*AUFGABENSTELLUNG*:
1) Prüfen Sie anhand des Textes über den Rückerwerb des Stromnetzes, ob die folgenden Aussagen zutreffen, und antworten Sie jeweils mit Ja oder Nein sowie mit den entscheidenden Worten des Textes als wörtlichem Zitat. (a) Der Kauf soll über Kredite finanziert werden. (b) Die zusätzlichen Anschaffungskosten von rund 80 Millionen Euro entstehen allein durch die Übernahme von Beschäftigten. (c) Der Unternehmenskauf kann erst nach Ablauf der gesetzten Frist abgeschlossen werden.
2) Nennen Sie alle Wörter im Text über den Rückerwerb des Stromnetzes, einschließlich seiner Überschrift, die mit „Vattenfall-“ beginnen, in der Form, in der sie dort stehen.

*ANGEZEIGTER TEXT*:
'''
Zusätzliche Kosten durch Übernahme von Vattenfall-Beschäftigten

Die Überprüfung des Vattenfall-Angebots durch das Land ergab, dass es den Rückerwerb des Stromnetzes zu finanziell angemessenen Bedingungen ermögliche und deshalb angenommen werden sollte. Der Unternehmenskauf kann innerhalb der gesetzten Frist im Sommer 2021 abgeschlossen werden. Er soll fremdfinanziert über Kredite in Verbindung mit der Übernahme von Landesbürgschaften umgesetzt werden. Die zusätzlichen Anschaffungskosten von rund 80 Millionen Euro ergeben sich aus der vorgesehenen Übernahme von Beschäftigten aus dem Vattenfall-Konzern, die schon bisher Service-Aufgaben für die Stromnetz Berlin GmbH wahrgenommen haben, sowie anderen Transaktionskosten.
'''
*DATENAUSZÜGE*:
'''
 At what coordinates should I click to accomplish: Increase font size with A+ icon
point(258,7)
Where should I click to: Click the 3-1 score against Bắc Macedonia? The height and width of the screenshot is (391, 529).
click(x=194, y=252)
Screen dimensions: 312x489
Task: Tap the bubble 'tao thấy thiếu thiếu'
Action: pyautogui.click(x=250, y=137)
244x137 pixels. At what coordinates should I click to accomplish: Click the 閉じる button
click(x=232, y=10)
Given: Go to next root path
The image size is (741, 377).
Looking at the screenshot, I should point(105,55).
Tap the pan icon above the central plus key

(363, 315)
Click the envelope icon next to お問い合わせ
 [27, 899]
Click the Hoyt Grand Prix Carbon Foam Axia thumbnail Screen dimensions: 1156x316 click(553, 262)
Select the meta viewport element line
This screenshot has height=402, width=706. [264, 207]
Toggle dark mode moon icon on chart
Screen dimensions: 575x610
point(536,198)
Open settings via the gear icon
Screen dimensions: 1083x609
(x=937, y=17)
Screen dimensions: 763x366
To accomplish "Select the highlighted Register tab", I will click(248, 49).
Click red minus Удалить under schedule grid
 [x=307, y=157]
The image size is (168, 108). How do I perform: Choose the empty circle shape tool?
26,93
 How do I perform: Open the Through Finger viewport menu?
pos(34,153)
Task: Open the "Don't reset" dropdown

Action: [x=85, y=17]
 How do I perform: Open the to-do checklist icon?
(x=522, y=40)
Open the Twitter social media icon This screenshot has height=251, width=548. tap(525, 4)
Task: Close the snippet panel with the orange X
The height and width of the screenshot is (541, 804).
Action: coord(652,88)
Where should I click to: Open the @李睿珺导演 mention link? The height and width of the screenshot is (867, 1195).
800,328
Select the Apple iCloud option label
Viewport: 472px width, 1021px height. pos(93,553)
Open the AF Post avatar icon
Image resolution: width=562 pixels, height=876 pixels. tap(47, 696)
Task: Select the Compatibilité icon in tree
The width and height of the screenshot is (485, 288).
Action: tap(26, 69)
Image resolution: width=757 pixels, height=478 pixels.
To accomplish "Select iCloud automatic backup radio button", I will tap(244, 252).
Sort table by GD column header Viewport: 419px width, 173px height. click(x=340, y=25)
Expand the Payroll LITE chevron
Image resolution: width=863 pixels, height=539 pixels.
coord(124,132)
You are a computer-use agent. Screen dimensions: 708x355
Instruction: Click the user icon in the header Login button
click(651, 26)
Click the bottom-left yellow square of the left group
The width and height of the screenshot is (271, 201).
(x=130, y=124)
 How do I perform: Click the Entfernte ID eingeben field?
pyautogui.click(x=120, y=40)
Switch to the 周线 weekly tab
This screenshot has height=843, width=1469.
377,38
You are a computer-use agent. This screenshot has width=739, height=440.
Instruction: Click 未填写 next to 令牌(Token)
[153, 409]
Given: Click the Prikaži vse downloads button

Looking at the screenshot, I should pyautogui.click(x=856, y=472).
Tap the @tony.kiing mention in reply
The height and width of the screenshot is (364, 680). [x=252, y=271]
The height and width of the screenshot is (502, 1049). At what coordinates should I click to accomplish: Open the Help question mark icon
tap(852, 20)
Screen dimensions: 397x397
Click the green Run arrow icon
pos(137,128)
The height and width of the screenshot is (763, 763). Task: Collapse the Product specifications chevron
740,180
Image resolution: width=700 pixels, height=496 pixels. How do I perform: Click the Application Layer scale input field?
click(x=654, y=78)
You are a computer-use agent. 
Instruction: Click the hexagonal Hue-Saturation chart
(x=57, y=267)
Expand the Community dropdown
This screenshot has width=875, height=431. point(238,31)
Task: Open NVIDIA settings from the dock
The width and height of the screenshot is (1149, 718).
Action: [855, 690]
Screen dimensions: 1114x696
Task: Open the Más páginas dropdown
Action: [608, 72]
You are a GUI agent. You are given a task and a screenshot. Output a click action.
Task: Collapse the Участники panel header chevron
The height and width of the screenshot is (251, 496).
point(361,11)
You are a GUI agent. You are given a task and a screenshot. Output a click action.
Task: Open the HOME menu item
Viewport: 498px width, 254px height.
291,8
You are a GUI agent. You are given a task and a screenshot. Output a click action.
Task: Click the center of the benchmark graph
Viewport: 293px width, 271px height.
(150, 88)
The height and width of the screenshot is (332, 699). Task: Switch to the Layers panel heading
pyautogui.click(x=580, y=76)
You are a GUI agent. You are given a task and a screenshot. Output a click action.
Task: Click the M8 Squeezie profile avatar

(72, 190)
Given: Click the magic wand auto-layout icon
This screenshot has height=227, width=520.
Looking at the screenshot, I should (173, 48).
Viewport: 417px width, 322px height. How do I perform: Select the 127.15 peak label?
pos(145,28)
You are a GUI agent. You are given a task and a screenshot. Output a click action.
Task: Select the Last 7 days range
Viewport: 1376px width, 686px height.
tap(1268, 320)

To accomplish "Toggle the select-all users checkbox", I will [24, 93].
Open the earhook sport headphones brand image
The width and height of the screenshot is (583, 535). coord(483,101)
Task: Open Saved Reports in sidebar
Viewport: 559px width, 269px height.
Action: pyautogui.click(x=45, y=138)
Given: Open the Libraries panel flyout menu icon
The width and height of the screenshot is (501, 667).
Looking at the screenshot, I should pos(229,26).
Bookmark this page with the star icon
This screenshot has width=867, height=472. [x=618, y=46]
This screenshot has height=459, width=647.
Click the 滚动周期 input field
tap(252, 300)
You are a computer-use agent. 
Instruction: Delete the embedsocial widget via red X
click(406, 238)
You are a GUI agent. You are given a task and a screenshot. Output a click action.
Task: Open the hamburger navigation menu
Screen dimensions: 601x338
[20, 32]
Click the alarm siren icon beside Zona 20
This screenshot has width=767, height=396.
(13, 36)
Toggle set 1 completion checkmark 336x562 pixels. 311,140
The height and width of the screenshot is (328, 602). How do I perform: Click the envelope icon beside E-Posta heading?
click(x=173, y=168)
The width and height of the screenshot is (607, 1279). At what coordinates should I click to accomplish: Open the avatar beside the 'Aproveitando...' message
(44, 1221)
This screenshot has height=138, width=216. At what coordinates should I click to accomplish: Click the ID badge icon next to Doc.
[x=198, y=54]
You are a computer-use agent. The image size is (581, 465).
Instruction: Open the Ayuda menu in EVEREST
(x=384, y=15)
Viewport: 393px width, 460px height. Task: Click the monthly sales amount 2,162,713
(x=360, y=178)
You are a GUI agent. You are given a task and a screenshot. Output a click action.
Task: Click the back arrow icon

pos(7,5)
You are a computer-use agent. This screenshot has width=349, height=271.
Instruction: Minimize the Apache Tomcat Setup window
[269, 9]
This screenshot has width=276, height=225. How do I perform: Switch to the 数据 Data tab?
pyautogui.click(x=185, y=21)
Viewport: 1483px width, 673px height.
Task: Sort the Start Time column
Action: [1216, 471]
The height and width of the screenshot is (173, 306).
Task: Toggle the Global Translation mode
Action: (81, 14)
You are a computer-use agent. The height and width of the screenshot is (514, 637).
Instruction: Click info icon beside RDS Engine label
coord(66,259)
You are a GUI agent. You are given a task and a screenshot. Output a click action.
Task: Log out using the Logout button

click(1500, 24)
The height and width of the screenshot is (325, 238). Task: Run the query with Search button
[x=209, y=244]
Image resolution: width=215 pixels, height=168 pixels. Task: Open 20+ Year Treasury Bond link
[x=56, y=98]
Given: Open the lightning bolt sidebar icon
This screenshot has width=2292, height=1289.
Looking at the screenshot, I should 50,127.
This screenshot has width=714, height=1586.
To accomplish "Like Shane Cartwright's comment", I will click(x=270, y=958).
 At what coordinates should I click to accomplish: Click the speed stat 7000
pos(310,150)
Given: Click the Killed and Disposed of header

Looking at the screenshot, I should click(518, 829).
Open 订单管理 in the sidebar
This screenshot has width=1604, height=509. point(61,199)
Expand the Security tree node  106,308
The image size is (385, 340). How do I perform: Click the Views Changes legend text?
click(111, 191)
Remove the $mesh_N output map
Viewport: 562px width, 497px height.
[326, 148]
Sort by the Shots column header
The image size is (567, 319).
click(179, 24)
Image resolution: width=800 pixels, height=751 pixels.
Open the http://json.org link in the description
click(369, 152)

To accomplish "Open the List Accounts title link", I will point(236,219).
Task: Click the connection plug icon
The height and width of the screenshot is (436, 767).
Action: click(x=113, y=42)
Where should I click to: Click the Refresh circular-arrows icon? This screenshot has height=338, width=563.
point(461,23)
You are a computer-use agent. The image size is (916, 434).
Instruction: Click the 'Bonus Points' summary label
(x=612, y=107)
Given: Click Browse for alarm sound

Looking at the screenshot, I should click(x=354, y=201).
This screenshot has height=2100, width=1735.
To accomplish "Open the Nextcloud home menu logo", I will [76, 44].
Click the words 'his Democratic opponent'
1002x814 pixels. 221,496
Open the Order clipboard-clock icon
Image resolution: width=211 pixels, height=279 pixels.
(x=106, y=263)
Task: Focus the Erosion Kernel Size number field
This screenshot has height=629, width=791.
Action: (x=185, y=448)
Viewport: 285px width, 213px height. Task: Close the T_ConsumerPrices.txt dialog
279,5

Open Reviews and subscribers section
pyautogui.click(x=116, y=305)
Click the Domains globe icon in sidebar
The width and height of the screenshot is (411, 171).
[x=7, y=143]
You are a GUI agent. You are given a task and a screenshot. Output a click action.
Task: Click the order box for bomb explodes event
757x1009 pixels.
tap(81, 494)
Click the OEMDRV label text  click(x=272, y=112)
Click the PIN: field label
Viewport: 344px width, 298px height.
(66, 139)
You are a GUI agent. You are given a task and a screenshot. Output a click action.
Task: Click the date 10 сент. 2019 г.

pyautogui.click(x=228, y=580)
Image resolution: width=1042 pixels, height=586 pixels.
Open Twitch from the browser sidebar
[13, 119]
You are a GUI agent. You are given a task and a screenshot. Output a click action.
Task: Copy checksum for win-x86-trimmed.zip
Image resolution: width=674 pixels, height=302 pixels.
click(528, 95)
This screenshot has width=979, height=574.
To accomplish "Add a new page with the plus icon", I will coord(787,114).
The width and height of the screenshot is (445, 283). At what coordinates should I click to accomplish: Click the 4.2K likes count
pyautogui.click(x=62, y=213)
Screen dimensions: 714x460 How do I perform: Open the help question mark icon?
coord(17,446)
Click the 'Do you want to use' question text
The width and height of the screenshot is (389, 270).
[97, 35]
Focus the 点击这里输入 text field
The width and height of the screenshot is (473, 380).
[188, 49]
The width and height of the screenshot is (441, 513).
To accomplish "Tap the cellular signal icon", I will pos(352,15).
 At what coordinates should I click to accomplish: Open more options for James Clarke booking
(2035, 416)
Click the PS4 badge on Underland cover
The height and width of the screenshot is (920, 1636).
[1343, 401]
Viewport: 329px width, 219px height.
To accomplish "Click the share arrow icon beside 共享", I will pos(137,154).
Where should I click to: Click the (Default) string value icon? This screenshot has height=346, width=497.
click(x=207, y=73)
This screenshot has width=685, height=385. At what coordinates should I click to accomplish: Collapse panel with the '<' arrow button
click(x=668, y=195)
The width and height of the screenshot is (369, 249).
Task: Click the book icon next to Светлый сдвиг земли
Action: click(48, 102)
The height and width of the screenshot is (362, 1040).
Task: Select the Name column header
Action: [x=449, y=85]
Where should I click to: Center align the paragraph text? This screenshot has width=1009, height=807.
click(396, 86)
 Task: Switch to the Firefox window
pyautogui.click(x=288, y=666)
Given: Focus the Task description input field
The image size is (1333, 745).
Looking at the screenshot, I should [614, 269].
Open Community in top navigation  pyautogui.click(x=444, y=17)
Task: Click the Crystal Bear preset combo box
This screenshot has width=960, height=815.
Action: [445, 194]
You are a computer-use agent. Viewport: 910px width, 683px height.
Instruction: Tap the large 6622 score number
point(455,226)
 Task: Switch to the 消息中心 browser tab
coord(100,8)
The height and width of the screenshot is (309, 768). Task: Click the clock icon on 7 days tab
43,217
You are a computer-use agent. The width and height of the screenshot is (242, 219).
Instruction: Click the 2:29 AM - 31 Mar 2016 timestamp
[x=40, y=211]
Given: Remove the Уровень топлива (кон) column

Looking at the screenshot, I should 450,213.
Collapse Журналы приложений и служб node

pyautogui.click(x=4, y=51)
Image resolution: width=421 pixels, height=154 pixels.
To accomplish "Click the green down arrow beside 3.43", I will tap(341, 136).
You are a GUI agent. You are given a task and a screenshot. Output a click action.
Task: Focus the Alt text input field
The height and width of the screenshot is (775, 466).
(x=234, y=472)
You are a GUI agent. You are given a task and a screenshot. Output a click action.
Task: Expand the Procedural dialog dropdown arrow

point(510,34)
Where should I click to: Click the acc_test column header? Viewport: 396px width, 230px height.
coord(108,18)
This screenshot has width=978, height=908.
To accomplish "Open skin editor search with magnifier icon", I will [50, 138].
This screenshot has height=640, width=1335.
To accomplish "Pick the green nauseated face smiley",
'''
*LÖSUNGEN DER AUFGABEN*:
1)
(a) Ja: „Er soll fremdfinanziert über Kredite in Verbindung mit der Übernahme von Landesbürgschaften umgesetzt werden.“
(b) Nein: „sowie anderen Transaktionskosten“
(c) Nein: „Der Unternehmenskauf kann innerhalb der gesetzten Frist im Sommer 2021 abgeschlossen werden.“

2) Vattenfall-Beschäftigten, Vattenfall-Angebots, Vattenfall-Konzern